[ verb ] dispute or argue stubbornly (especially minor points) <verb.communication>
Stickle \Stic"kle\, v. i. [imp. & p. p. {Stickled}; p. pr. & vb. n. {Stickling}.] [Probably fr. OE. stightlen, sti?tlen, to dispose, arrange, govern, freq. of stihten, AS. stihtan: cf. G. stiften to found, to establish.] 1. To separate combatants by intervening. [Obs.]
When he [the angel] sees half of the Christians killed, and the rest in a fair way of being routed, he stickles betwixt the remainder of God's host and the race of fiends. --Dryden.
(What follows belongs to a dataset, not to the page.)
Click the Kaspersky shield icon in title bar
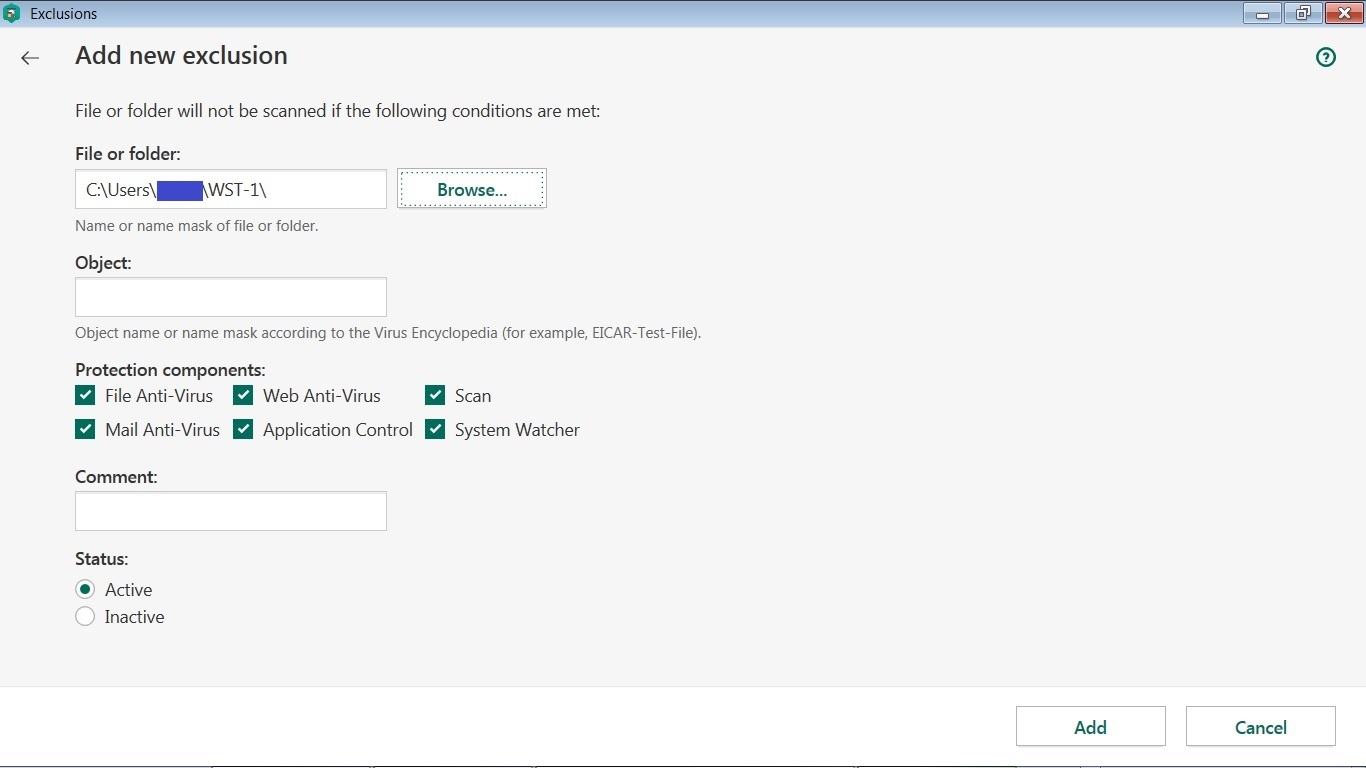Screen dimensions: 1366x768 click(12, 14)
2. To contend, contest, or altercate, esp. in a pertinacious manner on insufficient grounds.
Fortune, as she 's wont, turned fickle, And for the foe began to stickle. --Hudibras.
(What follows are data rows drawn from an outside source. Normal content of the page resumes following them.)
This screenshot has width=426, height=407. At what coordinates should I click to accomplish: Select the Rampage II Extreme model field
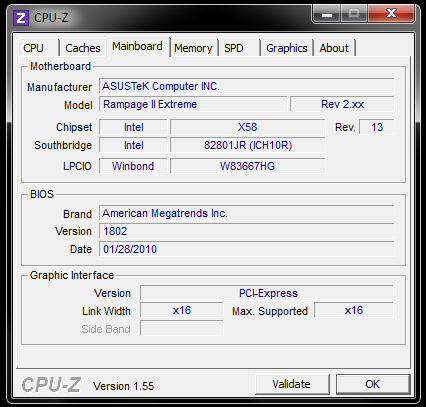pyautogui.click(x=193, y=104)
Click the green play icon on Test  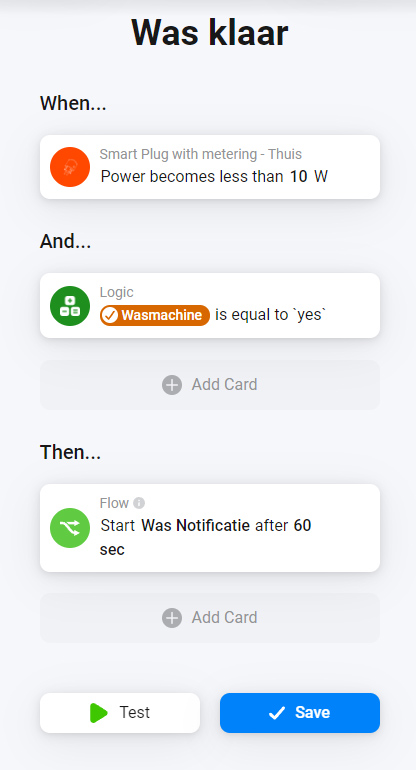pos(99,713)
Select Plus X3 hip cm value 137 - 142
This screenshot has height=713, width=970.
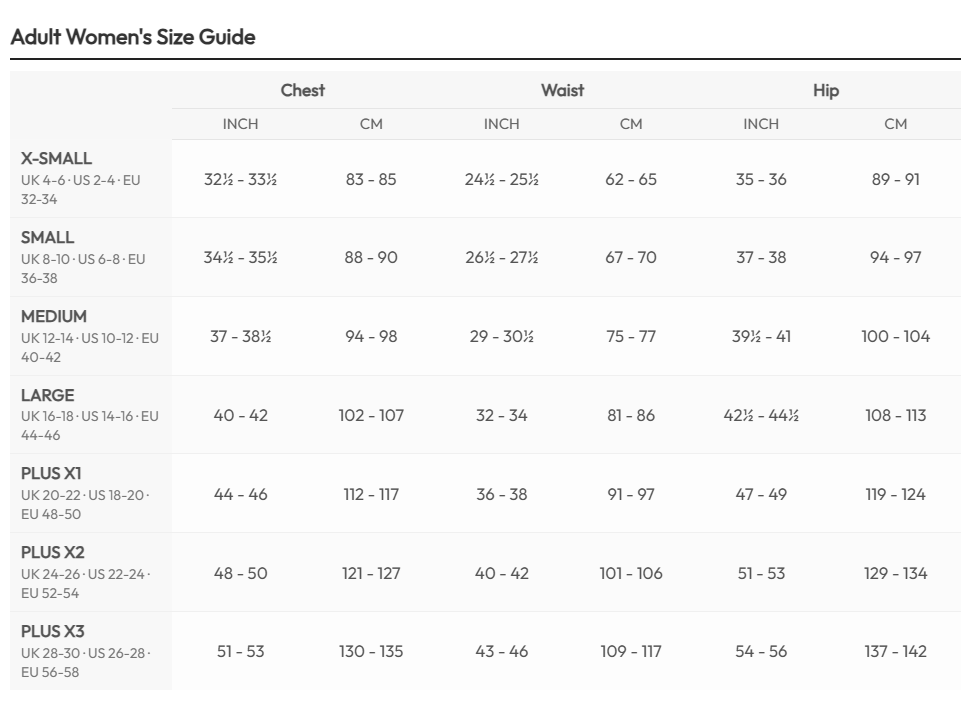pos(896,652)
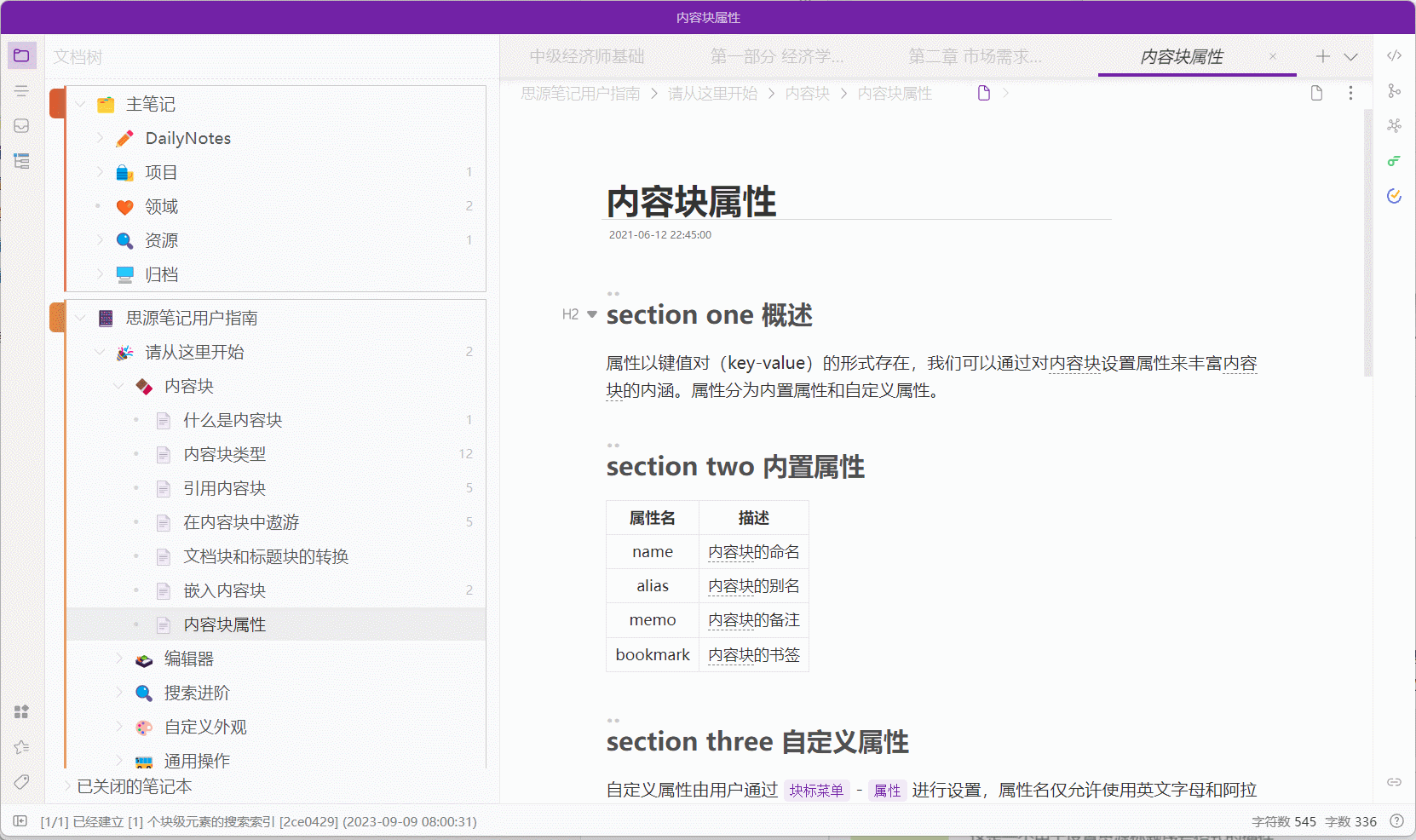Image resolution: width=1416 pixels, height=840 pixels.
Task: Expand the closed notebooks list
Action: tap(67, 786)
While for paltry punk they roar and stickle. --Dryden.
The obstinacy with which he stickles for the wrong. --Hazlitt.
3. To play fast and loose; to pass from one side to the other; to trim.
Stickle \Stic"kle\, v. t. 1. To separate, as combatants; hence, to quiet, to appease, as disputants. [Obs.]
Which [question] violently they pursue, Nor stickled would they be. --Drayton.
2. To intervene in; to stop, or put an end to, by intervening; hence, to arbitrate. [Obs.]
They ran to him, and, pulling him back by force, stickled that unnatural fray. --Sir P. Sidney.
Stickle \Stic"kle\, n. [Cf. {stick}, v. t. & i.] A shallow rapid in a river; also, the current below a waterfall. [Obs. or Prov. Eng.]
Patient anglers, standing all the day Near to some shallow stickle or deep bay. --W. Browne.